You cannot eat your cake and have it. This is an age-old truism which Electricity Company of Ghana (ECG) workers by their demand seeks to set aside.
The workers, suspicious of the Compact Two initiative and perhaps not adequately abreast with the terms therein, are asking to be paid their severance allowances even as they simultaneously join the ranks of the new company.
It is an attempt at rewriting the rules of commonsense. Just how they can convince Ghanaians with their brand of logic is something we are yet to see. Until they are able to convince us, we doubt they can, we can only consider their demand as a non-starter, which must be thrown overboard immediately.
The issue of electricity is critical in any country. In Ghana it is, more so considering what the country went through in the past few years – the accompanying consequences too glaring even for the uninitiated to economics.
We cannot but go along with the terms agreed with the concessionaire; the amount of money to be saved for other development activities prominent.
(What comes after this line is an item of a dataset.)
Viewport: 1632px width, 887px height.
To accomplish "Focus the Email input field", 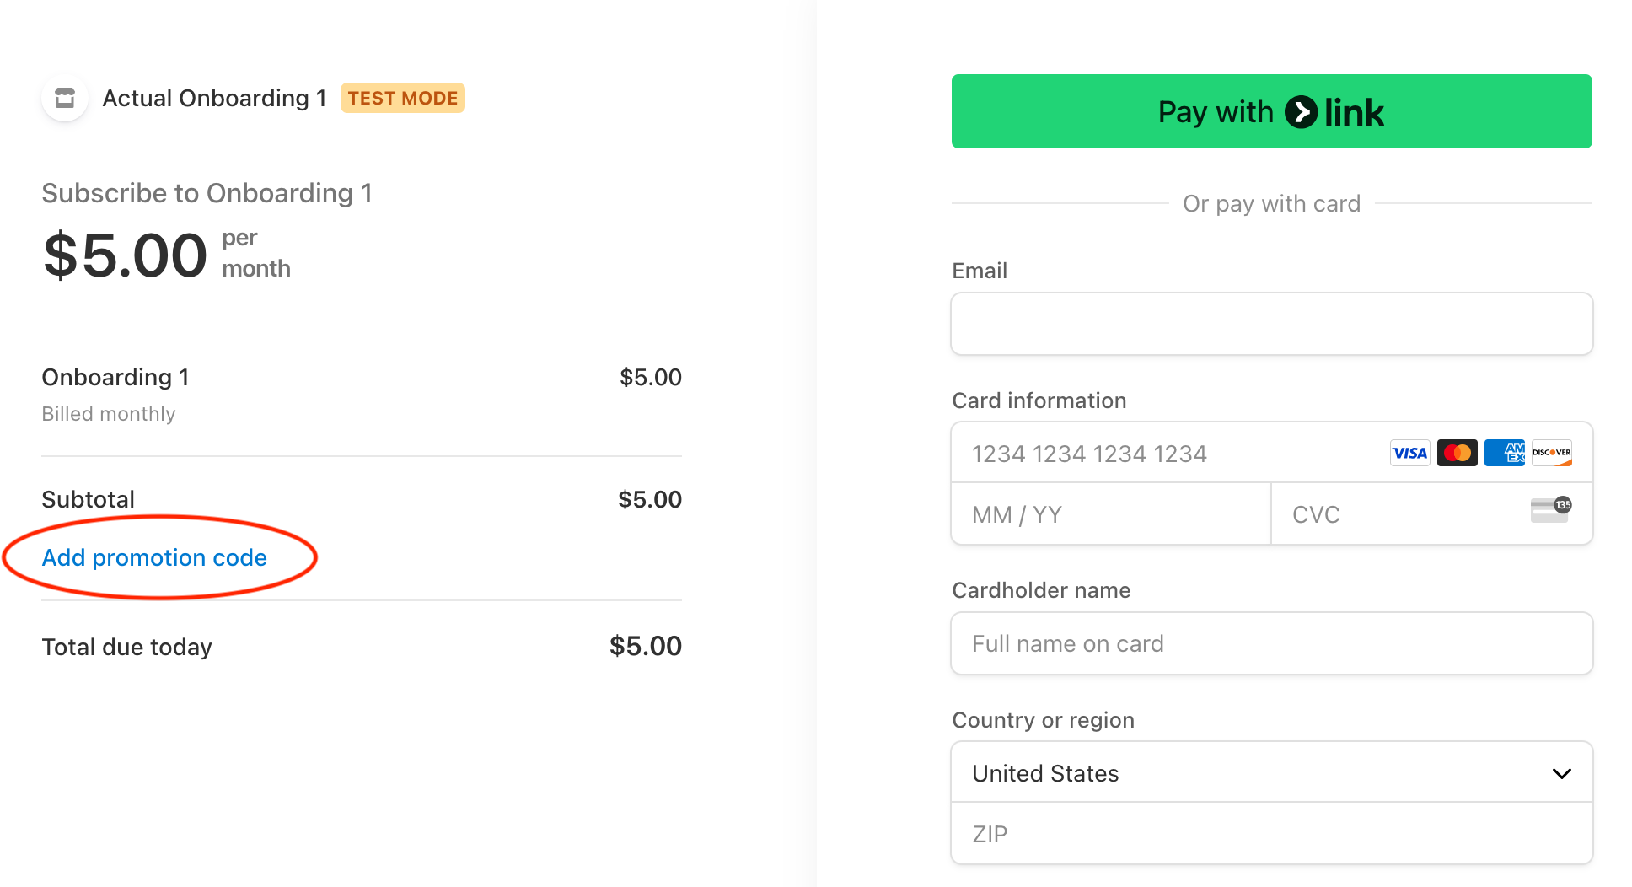I will point(1271,324).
The $1.5 billion which would be saved for other critical projects in the country through the implementation of the deal is a rare offer we cannot toy with.
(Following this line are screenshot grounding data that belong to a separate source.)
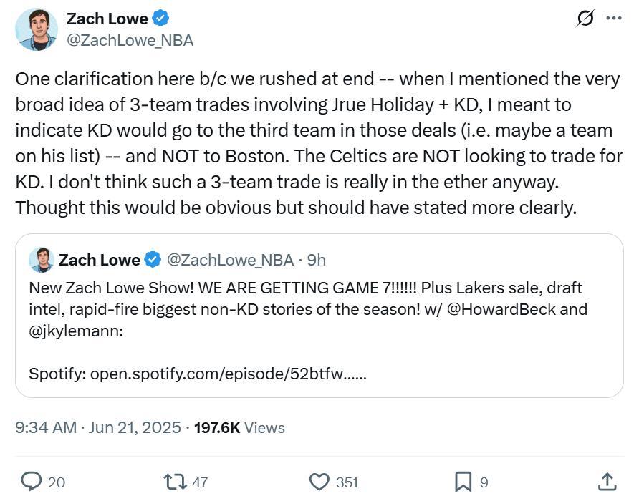639x496 pixels.
Task: Open the three-dot more options menu
Action: click(x=614, y=18)
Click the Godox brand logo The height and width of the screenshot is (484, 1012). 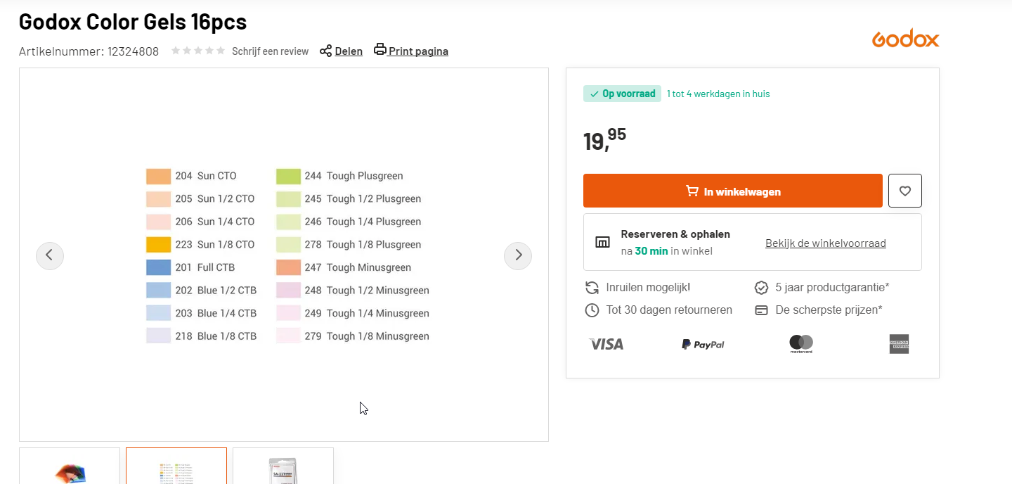(905, 39)
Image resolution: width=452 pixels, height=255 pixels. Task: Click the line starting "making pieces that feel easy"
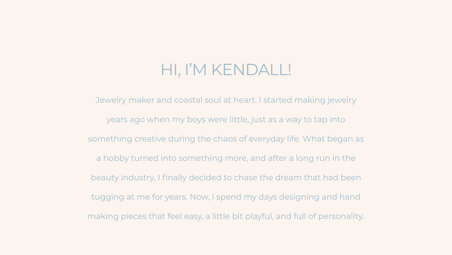click(x=226, y=216)
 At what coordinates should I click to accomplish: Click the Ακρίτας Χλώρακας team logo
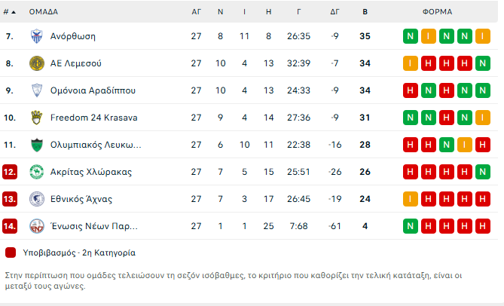(x=36, y=172)
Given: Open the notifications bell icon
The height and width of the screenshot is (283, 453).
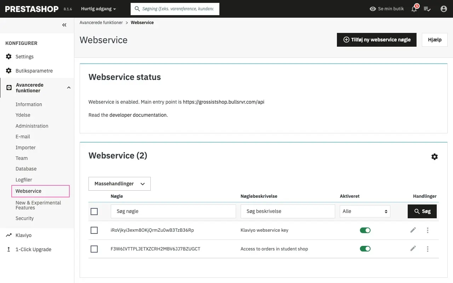Looking at the screenshot, I should pos(414,9).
Imagine the infrastructural development this amount of money can be used for our compatriots.
Leadership is about taking decisions which are in the best interest of all and going along with these regardless of sentiments and actions which would not serve the good of the general society.
Any machination, such as the ECG workers seek to unleash on the country by their unfeasible and unrealistic demand, must not be entertained. The negative repercussions of such demands can impact untowardly on our expectations from the new deal.
The erratic power supply which visited the country in the years past requires a holistic response, unwavering one of course.
The Energy Minister has so far put up the grade of resilience which only good leaders exhibit. Let him stay the course because it is in our interest to do so.
All must gird their loins including ECG workers so we can move toward an efficient delivery of energy to drive the economy.
Indeed the workers have the right to demand what in their estimation serves their best interest; the greater interest which is the country’s supersedes any individual’s or groups’ for that matter.
The severance allowances are their entitlements but for them to enjoy these while migrating automatically to the new company smacks of ‘nonsense’ for want of a better expression.
As an essential service provider, the ECG workers should be the last group of Ghanaians to seek to throw spanners into the wheels.